Construction of German autobahn bridge will use domestic steel

The construction of a new bridge crossing the Rhine river at Duisburg has been awarded, with the proviso that the steel for the project will be sourced in Germany.

The planning of the bridge for the A 40 autobahn crossing the Rhine at Neuenkamp has been linked with a dispute over a bridge further south from Cologne to Leverkusen. A discussion arose when two years ago it became public that the construction company awarded, Austria’s Porr, would source the steel segments from China, rather than from more local suppliers.

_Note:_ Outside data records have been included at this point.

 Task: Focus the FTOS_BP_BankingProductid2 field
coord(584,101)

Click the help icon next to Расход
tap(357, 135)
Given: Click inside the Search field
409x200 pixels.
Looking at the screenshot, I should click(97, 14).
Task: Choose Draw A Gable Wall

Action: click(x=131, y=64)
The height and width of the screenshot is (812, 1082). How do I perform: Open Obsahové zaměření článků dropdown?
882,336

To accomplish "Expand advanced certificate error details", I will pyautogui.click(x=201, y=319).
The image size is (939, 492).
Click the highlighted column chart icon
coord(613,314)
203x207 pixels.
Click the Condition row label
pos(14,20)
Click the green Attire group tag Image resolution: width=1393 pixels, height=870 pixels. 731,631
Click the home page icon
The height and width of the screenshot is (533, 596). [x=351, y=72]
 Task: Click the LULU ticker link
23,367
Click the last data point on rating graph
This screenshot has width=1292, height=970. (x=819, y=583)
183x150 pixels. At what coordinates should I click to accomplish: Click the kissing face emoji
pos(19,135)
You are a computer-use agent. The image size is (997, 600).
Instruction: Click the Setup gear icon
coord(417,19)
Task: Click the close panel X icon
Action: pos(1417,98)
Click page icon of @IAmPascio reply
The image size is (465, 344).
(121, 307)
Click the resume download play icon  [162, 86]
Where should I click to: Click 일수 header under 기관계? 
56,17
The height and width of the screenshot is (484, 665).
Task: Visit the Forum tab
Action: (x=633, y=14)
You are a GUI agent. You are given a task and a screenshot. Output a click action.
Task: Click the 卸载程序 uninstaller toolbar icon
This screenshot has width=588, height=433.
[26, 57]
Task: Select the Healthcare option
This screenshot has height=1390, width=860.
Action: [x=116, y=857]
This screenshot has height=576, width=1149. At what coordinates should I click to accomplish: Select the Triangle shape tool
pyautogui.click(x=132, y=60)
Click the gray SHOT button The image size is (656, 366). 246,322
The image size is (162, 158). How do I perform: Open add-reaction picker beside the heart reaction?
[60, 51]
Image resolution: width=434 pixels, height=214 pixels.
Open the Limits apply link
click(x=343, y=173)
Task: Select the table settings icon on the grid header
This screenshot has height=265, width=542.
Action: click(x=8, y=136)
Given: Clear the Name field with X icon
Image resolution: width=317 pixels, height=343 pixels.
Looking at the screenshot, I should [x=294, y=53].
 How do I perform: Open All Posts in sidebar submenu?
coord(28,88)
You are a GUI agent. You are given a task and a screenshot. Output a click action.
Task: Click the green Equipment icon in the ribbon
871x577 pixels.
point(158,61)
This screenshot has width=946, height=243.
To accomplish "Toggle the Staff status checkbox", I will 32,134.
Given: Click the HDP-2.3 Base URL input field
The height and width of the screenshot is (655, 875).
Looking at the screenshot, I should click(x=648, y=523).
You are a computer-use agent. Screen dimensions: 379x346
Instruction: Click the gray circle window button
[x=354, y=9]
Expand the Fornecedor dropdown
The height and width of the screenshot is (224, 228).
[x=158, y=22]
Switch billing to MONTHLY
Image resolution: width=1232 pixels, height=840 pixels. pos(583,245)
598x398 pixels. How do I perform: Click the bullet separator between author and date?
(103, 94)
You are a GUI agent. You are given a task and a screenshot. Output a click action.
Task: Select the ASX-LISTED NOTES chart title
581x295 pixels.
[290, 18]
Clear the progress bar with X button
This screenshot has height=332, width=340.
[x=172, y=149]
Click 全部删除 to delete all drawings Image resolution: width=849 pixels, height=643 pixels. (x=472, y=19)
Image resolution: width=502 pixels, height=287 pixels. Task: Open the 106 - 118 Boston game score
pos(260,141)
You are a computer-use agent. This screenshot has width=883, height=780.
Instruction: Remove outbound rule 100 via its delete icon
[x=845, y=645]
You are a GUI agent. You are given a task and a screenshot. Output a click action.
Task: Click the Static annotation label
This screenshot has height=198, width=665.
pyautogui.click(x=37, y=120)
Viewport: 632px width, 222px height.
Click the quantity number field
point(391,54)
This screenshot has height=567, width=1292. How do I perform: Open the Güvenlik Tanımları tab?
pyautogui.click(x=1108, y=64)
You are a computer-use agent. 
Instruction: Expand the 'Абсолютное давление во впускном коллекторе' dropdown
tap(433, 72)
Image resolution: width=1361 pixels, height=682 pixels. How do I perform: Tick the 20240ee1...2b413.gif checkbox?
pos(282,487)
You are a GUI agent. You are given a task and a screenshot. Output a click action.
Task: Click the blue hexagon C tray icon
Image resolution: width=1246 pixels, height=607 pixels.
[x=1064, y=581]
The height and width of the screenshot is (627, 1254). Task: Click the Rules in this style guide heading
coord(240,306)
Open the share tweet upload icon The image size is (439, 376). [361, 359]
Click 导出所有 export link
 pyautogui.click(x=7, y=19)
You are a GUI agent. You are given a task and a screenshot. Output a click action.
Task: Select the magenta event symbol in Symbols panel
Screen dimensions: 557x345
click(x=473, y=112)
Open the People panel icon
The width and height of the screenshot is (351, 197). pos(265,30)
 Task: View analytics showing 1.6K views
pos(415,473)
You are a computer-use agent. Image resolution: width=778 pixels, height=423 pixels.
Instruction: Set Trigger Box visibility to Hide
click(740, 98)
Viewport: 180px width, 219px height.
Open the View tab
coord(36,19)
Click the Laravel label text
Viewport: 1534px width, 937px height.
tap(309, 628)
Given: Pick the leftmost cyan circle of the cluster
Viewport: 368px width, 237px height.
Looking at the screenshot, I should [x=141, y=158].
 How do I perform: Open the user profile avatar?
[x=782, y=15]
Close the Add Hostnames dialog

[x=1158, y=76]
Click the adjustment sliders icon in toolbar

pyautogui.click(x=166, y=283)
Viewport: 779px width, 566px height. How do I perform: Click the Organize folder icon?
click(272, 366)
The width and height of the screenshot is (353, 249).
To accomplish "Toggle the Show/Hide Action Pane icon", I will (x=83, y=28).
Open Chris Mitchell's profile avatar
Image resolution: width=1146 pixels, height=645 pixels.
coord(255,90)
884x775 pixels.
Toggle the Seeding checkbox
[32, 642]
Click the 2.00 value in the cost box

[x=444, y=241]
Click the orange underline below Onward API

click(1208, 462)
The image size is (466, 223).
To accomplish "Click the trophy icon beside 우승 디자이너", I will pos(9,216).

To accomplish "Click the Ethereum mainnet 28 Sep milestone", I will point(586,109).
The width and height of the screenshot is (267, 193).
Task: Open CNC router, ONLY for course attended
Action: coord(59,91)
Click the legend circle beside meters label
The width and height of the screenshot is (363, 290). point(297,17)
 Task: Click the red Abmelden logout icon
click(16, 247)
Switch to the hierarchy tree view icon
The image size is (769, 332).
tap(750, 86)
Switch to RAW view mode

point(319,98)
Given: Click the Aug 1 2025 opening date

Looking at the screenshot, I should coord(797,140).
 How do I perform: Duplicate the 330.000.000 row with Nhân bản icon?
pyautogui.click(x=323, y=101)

Only some weeks ago, that issue returned to prominence when inspectors dismissed the fabrication of the delivered segments – and not the actual steel material – as being inadequate. The contract then was withdrawn from Porr, and is being newly-tendered.

For the Duisburg bridge, the building consortium consists of Hochtief Infrastructure GmbH, MCE AT, MCE HU, MCE CZ, Zwickauer Sonderstahlbau GmbH, and Plauen Stahl Technologie GmbH. The 33,000 tonnes of steel for the bridge will be sourced in Germany, to be fabricated in Germany, Hungary and the Czech Republic, according to the official announcement seen by Kallanish.

According to the announcement, it will be Germany’s largest cable-stayed bridge, planned to be completed in late 2026, at a cost of €500 million ($548m). It will replace an existing bridge built at the site in 1970 for a traffic load of 30,000 vehicles/day, rather than the 100,000 crossing it today.